== Data to use ==
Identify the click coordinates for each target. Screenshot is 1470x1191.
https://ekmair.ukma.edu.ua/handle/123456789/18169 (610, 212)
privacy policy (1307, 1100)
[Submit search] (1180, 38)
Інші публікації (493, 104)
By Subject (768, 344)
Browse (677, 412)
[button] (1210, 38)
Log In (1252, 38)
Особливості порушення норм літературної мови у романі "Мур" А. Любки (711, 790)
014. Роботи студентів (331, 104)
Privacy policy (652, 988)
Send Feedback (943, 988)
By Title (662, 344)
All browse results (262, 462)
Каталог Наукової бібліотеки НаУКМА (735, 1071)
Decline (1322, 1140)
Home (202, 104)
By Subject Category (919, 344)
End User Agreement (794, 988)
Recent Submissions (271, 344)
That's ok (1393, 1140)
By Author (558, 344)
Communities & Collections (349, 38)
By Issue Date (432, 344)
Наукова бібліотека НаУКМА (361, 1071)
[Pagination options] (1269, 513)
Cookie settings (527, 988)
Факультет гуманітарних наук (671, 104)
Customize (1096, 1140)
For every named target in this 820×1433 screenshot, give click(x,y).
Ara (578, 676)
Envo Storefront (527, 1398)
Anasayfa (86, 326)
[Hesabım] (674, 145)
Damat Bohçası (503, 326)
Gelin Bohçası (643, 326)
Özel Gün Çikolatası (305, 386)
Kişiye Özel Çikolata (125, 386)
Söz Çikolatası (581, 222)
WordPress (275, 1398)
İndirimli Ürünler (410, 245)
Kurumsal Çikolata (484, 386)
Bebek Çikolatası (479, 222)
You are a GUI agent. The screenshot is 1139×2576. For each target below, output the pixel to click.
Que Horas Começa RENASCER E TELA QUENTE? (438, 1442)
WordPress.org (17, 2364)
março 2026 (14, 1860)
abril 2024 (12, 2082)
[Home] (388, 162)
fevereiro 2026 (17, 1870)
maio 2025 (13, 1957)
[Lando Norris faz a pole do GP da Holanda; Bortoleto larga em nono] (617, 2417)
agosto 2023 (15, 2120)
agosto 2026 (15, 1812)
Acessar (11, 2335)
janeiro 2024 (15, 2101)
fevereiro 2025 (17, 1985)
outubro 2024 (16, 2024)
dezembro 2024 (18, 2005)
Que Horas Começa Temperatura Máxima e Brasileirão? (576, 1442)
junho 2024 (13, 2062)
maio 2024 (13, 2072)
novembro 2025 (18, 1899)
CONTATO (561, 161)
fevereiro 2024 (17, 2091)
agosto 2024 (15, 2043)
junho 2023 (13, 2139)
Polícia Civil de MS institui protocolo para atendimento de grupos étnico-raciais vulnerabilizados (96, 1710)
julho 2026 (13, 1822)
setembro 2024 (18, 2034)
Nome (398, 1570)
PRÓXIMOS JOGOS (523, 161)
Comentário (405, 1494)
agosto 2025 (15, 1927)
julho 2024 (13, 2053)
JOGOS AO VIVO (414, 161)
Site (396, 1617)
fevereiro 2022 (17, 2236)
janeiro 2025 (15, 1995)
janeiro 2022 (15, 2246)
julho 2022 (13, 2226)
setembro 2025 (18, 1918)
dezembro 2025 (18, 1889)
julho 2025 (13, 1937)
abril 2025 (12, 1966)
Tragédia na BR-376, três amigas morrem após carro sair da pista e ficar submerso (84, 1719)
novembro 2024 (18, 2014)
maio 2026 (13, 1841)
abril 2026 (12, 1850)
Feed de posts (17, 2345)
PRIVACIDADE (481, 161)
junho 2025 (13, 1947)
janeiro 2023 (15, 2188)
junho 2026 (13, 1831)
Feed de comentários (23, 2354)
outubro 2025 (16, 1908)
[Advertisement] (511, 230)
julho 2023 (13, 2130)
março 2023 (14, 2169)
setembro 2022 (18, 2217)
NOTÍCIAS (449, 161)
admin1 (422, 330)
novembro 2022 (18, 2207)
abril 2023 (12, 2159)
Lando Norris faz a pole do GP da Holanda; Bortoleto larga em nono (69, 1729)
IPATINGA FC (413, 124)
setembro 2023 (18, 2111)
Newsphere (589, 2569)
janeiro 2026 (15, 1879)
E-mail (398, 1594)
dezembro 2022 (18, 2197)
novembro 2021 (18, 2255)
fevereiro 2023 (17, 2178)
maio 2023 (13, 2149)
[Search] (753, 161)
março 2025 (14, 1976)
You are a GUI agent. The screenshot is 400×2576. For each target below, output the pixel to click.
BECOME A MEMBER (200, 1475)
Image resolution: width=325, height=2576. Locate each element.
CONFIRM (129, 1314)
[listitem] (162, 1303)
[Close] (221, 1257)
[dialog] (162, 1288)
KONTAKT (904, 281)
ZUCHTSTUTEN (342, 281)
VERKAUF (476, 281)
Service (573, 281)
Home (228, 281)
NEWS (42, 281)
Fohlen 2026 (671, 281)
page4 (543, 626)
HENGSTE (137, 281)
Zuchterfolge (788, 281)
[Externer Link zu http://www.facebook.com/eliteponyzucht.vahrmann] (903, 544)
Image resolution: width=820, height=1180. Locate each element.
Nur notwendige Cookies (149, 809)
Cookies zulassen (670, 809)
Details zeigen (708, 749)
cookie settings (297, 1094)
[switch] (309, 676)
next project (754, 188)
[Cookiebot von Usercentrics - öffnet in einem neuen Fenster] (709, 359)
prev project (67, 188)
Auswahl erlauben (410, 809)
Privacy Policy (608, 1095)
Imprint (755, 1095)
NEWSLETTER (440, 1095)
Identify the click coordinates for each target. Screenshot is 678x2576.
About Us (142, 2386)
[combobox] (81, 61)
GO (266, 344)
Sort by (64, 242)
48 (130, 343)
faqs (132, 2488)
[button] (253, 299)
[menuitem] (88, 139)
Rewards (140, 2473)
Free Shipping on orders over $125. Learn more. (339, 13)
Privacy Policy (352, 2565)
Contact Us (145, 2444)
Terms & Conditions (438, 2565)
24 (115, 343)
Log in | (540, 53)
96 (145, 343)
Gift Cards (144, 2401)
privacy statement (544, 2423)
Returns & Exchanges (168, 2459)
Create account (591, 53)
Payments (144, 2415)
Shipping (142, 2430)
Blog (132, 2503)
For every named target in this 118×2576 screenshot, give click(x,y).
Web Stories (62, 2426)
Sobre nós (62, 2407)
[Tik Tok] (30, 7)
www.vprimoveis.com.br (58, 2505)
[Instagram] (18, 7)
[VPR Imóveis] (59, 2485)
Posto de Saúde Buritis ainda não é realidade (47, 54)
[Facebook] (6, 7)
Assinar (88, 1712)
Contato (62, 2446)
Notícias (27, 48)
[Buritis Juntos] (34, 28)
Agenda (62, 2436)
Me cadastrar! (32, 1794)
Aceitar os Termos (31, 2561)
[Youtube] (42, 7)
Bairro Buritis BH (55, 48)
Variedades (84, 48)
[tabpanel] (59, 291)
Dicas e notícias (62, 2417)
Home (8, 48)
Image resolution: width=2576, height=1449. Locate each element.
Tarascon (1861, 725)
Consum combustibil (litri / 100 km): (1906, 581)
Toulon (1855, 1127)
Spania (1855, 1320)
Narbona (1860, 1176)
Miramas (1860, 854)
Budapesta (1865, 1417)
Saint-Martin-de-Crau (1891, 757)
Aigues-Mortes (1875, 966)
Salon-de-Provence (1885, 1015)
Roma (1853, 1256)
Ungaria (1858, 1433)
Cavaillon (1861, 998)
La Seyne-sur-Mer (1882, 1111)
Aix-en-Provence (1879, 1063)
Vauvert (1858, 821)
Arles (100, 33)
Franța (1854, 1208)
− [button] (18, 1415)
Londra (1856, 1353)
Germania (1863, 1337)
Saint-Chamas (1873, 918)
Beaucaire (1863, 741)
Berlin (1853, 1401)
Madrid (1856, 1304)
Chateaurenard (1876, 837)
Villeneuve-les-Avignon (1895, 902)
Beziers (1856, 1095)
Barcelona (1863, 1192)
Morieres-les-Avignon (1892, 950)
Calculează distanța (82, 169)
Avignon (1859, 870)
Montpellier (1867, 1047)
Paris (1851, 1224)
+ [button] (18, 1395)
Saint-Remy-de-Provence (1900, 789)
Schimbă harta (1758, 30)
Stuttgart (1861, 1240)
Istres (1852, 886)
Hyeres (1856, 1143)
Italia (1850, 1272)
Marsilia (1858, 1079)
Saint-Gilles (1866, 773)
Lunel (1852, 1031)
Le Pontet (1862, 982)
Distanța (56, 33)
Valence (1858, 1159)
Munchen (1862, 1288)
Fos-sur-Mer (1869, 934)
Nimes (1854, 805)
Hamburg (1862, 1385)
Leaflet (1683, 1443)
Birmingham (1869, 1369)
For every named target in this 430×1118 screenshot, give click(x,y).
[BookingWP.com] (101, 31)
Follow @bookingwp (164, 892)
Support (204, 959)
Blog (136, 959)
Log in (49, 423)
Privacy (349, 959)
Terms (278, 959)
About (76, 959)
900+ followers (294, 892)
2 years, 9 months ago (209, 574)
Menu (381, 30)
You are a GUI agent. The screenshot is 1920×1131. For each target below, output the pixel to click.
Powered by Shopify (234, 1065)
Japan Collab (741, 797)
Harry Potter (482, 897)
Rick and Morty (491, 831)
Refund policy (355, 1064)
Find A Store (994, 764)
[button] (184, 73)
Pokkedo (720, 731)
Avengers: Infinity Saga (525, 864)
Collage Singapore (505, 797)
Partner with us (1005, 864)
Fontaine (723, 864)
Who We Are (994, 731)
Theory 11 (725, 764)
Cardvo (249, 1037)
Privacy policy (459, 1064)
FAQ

== Prompt ==
Where the listing above has a line with "Contato (62, 2446)", start there, and output every line exactly through the line with "Madrid (1856, 1304)", which is also included.

== Task result ==
Contato (62, 2446)
Notícias (27, 48)
[Buritis Juntos] (34, 28)
Agenda (62, 2436)
Me cadastrar! (32, 1794)
Aceitar os Termos (31, 2561)
[Youtube] (42, 7)
Bairro Buritis BH (55, 48)
Variedades (84, 48)
[tabpanel] (59, 291)
Dicas e notícias (62, 2417)
Home (8, 48)
Image resolution: width=2576, height=1449. Locate each element.
Tarascon (1861, 725)
Consum combustibil (litri / 100 km): (1906, 581)
Toulon (1855, 1127)
Spania (1855, 1320)
Narbona (1860, 1176)
Miramas (1860, 854)
Budapesta (1865, 1417)
Saint-Martin-de-Crau (1891, 757)
Aigues-Mortes (1875, 966)
Salon-de-Provence (1885, 1015)
Roma (1853, 1256)
Ungaria (1858, 1433)
Cavaillon (1861, 998)
La Seyne-sur-Mer (1882, 1111)
Aix-en-Provence (1879, 1063)
Vauvert (1858, 821)
Arles (100, 33)
Franța (1854, 1208)
− [button] (18, 1415)
Londra (1856, 1353)
Germania (1863, 1337)
Saint-Chamas (1873, 918)
Beaucaire (1863, 741)
Berlin (1853, 1401)
Madrid (1856, 1304)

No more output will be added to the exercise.